# Data Cleaning

What is Data Cleaning?

1. Definition of data cleaning
2. Importance of clean data for analysis
3. Common data issues (missing values, duplicates, inconsistent formats)
4. Impact of unclean data on analysis -> Examples of data errors in real-life scenarios

In [None]:
# import packages

import numpy as np
import pandas as pd

In [None]:
# Artificial dataset

data = {
    'student_id': [1001, 1002, 1003, 1004, 1005, 1006, 1007, 1008, 1009, 1010],
    'name': ['Alice', 'Bob', 'C@rla', 'David', 'Eve', 'Frank', np.nan, 'Hannah', 'Ian', 'Jessica'],
    'age': [20, 'twenty-one', 22, 21, np.nan, 23, 22, 24, 'unknown', 22],
    'gpa': [3.8, 2.9, 3.5, 4.1, np.nan, 2.5, 'n/a', 3.0, 2.7, 3.9],
    'major': ['Physics', 'Mathematics', 'Computer Science', 'History', 'Physics', 'History', 'Psychology', 'Computer Science', np.nan, 'Mathematics'],
    'enrollment_year': [2020, 2019, 2021, 2018, 2019, 2019, 2018, 2020, 2017, '2020ish'],
    'credits_earned': [90, 120, np.nan, 100, 115, -5, 140, 100, 85, 'seventy'],
    'clubs': ['Drama, Tennis', 'Chess', 'Coding Club, AI Club', np.nan, 'Drama, Football', 'Football', 'Chess', 'Drama', np.nan, 'Chess, AI Club'],
    'grad_date': ['2023-05-10', np.nan, '2024-06-15', '2022-12-01', '2023-07-07', 'invalid', np.nan, '2024-06-15', 'NaT', '2023-05-10']
}

df = pd.DataFrame(data)

*Task 1*: What problems/ issues do you detect in this data set?

*Answer*: 


In the first step, check how much and what kind of data is missing.

Keep in mind: missing data can be labeled differently.
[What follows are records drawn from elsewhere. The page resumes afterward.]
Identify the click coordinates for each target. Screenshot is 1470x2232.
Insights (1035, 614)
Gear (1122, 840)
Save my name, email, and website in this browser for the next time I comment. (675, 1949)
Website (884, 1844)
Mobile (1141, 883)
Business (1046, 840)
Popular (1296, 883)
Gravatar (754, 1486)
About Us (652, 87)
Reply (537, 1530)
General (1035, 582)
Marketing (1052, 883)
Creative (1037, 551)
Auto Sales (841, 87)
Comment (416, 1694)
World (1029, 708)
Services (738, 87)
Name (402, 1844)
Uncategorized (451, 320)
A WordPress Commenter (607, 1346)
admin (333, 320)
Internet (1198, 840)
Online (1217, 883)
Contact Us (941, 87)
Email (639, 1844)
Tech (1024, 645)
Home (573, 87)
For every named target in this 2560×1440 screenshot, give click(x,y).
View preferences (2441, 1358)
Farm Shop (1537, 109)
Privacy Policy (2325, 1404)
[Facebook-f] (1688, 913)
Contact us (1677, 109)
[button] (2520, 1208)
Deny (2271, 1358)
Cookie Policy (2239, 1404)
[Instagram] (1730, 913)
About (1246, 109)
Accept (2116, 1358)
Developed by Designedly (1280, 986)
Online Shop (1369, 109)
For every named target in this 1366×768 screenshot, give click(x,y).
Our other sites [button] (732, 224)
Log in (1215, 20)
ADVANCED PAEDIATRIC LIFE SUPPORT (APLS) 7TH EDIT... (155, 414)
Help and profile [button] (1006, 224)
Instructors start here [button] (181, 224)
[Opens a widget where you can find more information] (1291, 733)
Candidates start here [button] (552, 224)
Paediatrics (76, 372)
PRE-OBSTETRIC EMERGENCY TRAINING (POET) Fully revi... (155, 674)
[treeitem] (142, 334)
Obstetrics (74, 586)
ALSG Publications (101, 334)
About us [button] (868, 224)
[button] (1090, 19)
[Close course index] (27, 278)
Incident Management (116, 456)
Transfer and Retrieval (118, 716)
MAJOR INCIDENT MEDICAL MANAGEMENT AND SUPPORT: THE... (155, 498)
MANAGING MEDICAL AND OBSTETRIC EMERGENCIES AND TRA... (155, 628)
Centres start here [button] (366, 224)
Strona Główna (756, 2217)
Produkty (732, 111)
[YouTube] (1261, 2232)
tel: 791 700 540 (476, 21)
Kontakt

NA, 0, negative evalues (e.g. -99, -77) etc. --> always check the data documentation first. A value might be an NA in one column and a regular value in another one. be cautious, otherwise it ill mess up your analysis.

In [None]:
# show a truth table for the whole data set - FALSE: regular value - TRUE: NA
print(df.isnull())

In [None]:
# show summarizes number of NAs per column
print(df.isnull().sum())

How are you going to deal with the missing data?

Drop all rows that have a missing value? Drop all colums? 

In [None]:
# drop all rows that include at least one NA

df.dropna()

In [None]:
# drop only variables in the c1 column

df.dropna(subset=["clubs"])

In [None]:
# drop all columns that include at least one NA

df.dropna(axis=1)

In [None]:
# What if you want to change the value of the NA to something else? e.g. -99

df.fillna(-99)

## Cleaning of variable 'Age'

In [None]:
# Instead of dropping observations, you can also fill the NAs with the mean of the column -> of course this is only possible for numeric data like the age variable

def convert_age(age):
    if isinstance(age, str):
        age = age.lower()
        if age == 'twenty-one':
            age = 21
        elif age == 'unknown':
            age = np.nan
    return pd.to_numeric(age, errors='coerce')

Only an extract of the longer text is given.